Celebrity chef Rick Stein says the “ubiquitous” Greek salad is probably the most famous dish in the Greek culinary lexicon.
It can be enjoyed as a main meal, a side dish or shared over drinks with friends. Those in the know keep back a piece of bread to mop up the delicious natural sauce at the bottom of the bowl.

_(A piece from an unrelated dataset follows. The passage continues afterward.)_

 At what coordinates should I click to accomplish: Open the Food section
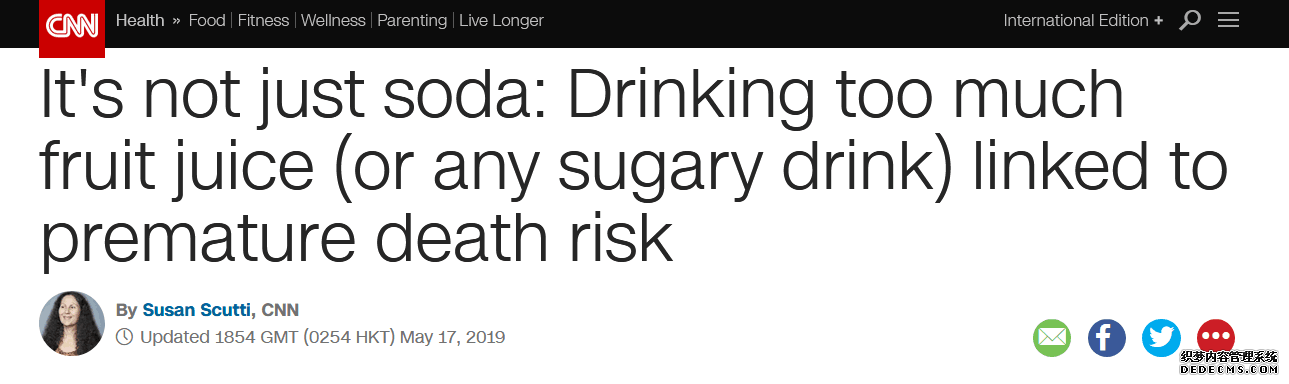click(x=207, y=21)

It’s the perfect food to eat outdoors and goes well with almost any kind of drink, especially cold beer or retsina on a hot, sunny afternoon. But there are some things that don’t go down well with the Greeks who are proud of their traditional salad.
No lettuce!
Any kind of green leaf salad, including lettuce, is off the list of ingredients. So are red peppers, meat and fish. And, by the way, no truly patriotic Greek would serve the feta in cubes – or flood the dish in pre-prepared sauce.
Tomatoes?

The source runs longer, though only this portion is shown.